(Saved entries)

BEGIN

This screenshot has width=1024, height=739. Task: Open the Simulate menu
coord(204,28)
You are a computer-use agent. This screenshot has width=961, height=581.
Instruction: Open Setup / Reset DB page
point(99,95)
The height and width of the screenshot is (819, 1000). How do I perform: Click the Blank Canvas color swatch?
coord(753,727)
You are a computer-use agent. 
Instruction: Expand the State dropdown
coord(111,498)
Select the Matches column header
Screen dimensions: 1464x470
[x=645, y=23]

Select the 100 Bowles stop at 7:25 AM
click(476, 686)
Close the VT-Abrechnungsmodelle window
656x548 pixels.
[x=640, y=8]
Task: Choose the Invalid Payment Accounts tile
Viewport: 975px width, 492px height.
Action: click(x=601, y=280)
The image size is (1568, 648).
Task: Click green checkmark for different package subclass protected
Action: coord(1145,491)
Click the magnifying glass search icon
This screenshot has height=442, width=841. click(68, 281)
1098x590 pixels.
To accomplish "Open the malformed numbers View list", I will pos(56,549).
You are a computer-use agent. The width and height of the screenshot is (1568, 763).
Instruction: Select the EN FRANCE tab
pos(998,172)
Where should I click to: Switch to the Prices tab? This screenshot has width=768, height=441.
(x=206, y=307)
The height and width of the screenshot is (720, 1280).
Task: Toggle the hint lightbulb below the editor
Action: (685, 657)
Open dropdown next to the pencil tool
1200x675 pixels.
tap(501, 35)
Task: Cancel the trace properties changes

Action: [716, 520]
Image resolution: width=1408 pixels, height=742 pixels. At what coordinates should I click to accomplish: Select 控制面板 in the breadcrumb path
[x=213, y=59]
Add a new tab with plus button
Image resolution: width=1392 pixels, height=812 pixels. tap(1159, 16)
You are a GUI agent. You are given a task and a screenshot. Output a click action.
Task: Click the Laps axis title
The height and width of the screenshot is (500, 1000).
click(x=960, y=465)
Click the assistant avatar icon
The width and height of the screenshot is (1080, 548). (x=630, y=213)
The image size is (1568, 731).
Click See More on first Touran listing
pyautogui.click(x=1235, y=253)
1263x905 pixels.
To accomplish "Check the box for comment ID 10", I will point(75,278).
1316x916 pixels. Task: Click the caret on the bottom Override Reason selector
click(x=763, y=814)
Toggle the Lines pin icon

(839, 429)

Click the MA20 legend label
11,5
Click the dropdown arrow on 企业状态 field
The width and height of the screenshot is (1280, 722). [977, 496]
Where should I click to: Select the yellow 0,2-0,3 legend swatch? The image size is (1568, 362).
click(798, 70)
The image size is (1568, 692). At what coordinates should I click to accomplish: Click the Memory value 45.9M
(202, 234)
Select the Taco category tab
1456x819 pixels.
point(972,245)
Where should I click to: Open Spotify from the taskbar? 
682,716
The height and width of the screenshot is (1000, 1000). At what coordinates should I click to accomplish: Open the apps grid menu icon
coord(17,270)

END

**Work instructions**
Could you copy exactly the lines from the first line of the records above through the line containing "Close the VT-Abrechnungsmodelle window", both included, and nothing else?

**Written answer**
This screenshot has width=1024, height=739. Task: Open the Simulate menu
coord(204,28)
You are a computer-use agent. This screenshot has width=961, height=581.
Instruction: Open Setup / Reset DB page
point(99,95)
The height and width of the screenshot is (819, 1000). How do I perform: Click the Blank Canvas color swatch?
coord(753,727)
You are a computer-use agent. 
Instruction: Expand the State dropdown
coord(111,498)
Select the Matches column header
Screen dimensions: 1464x470
[x=645, y=23]

Select the 100 Bowles stop at 7:25 AM
click(476, 686)
Close the VT-Abrechnungsmodelle window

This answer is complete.